Thursday, December 20, 2007

Three for Thursday Returns With: To Freeze or Not to Freeze, the Ghost of Christmas Eve Past and Dragon Vomit

After a hiatus, “Three for Thursday” has returned . . . consider it an early Christmas gift.

Item #1: To Freeze or Not to Freeze

It comes as no shock that trying to have a career and parent young children simultaneously is insanely difficult and makes legions of parents stressed out. It also comes as no surprise that when women strive to climb the career ladder during their childbearing years, they oftentimes find themselves torn. Some want to get to a certain point in their career before having children and then some find that delaying childbearing can make getting pregnant more challenging. Others have children without regard to career concerns and later find that hitting the “pause” button on their work can hurt their careers.

Enter into the fray this piece from the Wall Street Journal by Ronald W. Dworkin, a senior fellow at the Hudson Institute, about the evolving technology which allows women to freeze their eggs – therefore suspending their fertility — indefinitely while they work on their career. Dworkin wrote:

“Our culture encourages women to pursue high-powered careers. Many women must pursue at least some kind of career: With the divorce rate over 50%, women can no longer rely on the integrity of the family unit to support them. The culture paints a rosy image about career and family. Then biological truth breaks through, by which time these women have lost a decade of their best childbearing years.”

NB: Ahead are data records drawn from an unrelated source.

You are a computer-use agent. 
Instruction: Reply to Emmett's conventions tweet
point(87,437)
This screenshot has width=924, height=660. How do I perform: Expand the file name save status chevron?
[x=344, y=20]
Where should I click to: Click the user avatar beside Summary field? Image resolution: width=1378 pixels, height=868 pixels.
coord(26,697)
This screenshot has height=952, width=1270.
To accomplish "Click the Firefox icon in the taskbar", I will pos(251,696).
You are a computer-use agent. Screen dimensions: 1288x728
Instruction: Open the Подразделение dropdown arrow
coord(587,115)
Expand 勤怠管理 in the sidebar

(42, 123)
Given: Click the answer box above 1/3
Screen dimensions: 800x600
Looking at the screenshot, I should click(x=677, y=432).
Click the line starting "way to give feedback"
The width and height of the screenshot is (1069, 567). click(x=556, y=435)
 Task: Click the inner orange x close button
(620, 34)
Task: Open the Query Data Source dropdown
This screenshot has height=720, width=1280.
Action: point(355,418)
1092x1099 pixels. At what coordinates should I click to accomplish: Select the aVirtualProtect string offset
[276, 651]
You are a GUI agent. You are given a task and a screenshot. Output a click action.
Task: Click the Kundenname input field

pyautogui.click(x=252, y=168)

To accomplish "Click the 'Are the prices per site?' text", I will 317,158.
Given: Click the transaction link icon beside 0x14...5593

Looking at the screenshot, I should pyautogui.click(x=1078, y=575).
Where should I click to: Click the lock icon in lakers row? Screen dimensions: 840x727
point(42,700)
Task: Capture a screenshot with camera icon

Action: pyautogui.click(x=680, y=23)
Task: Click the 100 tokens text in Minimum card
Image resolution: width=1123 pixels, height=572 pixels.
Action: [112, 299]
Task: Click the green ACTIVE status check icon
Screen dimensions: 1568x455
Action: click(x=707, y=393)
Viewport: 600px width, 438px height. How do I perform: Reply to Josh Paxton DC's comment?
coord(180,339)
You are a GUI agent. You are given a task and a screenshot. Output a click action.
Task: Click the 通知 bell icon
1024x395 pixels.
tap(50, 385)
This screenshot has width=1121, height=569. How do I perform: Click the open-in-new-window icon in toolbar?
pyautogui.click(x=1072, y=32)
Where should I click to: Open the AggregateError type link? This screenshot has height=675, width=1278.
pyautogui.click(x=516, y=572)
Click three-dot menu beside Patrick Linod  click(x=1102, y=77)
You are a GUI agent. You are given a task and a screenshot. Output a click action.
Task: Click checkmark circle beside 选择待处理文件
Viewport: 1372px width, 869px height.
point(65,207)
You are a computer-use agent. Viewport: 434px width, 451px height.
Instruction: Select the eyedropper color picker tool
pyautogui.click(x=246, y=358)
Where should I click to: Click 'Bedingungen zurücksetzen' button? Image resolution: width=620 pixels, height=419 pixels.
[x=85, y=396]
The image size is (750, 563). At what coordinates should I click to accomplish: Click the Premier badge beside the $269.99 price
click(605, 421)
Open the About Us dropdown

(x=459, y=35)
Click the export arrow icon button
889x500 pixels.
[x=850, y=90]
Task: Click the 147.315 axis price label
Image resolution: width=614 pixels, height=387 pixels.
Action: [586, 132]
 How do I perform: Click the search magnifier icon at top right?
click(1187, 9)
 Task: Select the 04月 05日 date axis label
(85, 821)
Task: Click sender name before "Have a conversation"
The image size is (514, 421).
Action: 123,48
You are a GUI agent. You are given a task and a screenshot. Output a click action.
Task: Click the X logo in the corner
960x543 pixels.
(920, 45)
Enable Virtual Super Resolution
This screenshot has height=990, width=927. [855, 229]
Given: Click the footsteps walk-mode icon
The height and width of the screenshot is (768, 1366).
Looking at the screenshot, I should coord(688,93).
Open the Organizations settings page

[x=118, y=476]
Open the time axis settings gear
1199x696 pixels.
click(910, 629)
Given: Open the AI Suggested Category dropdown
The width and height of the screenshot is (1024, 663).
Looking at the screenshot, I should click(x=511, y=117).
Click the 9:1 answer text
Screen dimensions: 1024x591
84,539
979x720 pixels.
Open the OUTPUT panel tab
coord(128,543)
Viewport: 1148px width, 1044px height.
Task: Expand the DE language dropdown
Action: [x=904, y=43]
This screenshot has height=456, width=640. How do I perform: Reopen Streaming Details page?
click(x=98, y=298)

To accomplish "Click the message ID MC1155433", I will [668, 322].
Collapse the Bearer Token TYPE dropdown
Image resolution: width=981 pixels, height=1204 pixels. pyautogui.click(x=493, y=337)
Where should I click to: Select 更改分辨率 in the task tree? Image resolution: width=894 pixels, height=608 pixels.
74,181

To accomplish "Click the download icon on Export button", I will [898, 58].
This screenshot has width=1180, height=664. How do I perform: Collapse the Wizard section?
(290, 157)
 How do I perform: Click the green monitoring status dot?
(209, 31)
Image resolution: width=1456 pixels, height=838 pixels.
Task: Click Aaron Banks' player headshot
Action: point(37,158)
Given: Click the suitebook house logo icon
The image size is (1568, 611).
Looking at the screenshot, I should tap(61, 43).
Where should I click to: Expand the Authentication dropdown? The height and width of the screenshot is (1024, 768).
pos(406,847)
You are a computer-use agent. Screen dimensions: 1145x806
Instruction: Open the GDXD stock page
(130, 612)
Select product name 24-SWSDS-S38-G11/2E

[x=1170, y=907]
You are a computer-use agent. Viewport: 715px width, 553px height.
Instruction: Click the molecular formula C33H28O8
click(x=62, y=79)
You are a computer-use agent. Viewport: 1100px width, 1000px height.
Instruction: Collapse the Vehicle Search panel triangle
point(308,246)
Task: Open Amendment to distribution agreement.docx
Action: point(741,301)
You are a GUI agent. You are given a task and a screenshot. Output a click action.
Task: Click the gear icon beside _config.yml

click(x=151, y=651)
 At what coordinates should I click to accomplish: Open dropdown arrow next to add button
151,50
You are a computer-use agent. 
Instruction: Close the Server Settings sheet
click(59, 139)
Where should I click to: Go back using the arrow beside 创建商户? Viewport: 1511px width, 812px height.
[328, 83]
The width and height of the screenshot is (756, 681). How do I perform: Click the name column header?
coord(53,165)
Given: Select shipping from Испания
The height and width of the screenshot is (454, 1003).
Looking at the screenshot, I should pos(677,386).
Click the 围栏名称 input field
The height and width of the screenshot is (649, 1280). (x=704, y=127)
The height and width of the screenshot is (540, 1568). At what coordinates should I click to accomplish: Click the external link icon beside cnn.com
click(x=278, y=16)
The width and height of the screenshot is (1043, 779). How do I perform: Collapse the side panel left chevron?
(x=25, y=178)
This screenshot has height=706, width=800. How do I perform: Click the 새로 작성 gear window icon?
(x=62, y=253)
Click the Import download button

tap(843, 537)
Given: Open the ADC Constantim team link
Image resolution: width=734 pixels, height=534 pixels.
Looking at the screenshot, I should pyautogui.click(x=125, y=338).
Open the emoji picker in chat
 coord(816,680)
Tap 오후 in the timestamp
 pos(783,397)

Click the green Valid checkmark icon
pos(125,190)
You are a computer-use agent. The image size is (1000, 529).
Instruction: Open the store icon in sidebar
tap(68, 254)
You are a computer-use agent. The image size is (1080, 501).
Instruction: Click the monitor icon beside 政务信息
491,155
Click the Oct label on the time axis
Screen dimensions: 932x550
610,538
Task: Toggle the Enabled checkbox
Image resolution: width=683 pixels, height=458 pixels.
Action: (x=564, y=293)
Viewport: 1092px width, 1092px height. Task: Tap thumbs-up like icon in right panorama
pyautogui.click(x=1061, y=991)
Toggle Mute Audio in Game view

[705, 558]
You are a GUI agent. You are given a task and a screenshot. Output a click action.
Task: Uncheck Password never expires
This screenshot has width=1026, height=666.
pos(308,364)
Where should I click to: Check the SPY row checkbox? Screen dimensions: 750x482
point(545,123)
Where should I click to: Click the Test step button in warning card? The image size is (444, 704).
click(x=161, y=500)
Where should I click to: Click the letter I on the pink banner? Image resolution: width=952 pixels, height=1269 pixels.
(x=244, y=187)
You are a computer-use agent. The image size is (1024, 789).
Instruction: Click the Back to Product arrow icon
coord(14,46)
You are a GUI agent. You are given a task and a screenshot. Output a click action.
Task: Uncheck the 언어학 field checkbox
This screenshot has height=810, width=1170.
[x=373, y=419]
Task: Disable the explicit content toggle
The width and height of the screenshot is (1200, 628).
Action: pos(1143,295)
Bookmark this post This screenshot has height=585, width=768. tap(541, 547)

On the newspaper’s working parents blog, “The Juggle” blogger Sara Schaefer Munoz asked her readers whether, when they were younger, they thought that men and women would have the same “career trajectories” through their childbearing years.

Item #2: The Ghost of Christmas Eve Past

I just returned from visiting my first grade son’s classroom for a “holiday” party and, after hearing several mothers discussing the vast number of children who’ve recently succumbed to a vicious stomach bug – striking victims in not only my son’s school, but in my twins’ school as well – my own stomach began to churn. It’s nearly the first anniversary of the Christmas Eve From Hell when, just after I finished eating our traditional Christmas Eve dinner, I fled to the bathroom where I spent the next two days making close friends with my toilet. I missed Christmas and was miserable for days afterward.

I’d been trying to blot that experience from my mind as my family’s Christmas Eve dinner draws near (though I did tell my mother that I can’t bring myself to eat the baked stuffed shrimp she’s planning on making as not enough time has elapsed since The Incident for me to stomach that particular dish yet).

However hearing that there’s a stomach bug going around has sent me into a hand washing frenzy. But it’s hard to wash your hands when your fingers are crossed as you pray that the bug will skip your house this year.

Item #3: Dragon Vomit

Random pediatric comment of the week, uttered by my 9-year-old son after suspiciously eyeing a pan of lasagna his father made: “That looks like dragon vomit.”

At least he’s got a flair for colorful adjectives.